YOUR GOAL
An acceptable answer repeats exactly the line containing "Instruction: Click the" and all lines that follow it in the listing below, and it includes no pictures.

---------------

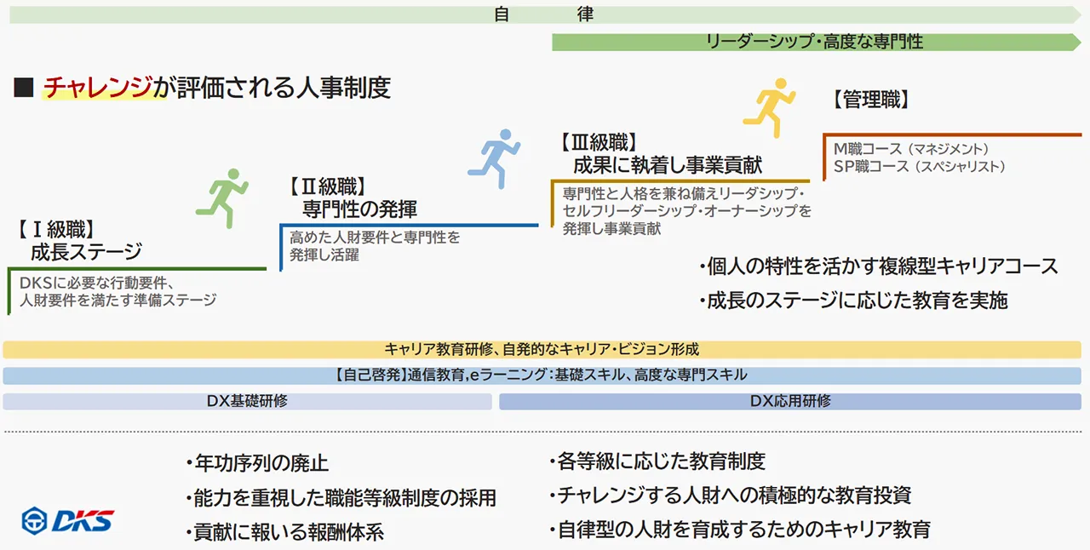Screen dimensions: 1090x550
Task: Click the yellow running figure icon
Action: coord(769,107)
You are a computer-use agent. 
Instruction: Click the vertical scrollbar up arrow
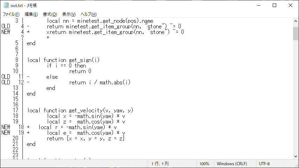296,21
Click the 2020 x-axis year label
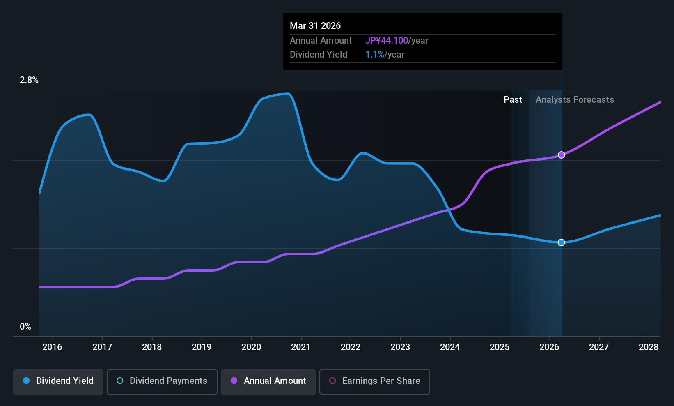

---------------

WRITTEN RESPONSE
Instruction: Click the vertical scrollbar up arrow
296,21
Click the 2020 x-axis year label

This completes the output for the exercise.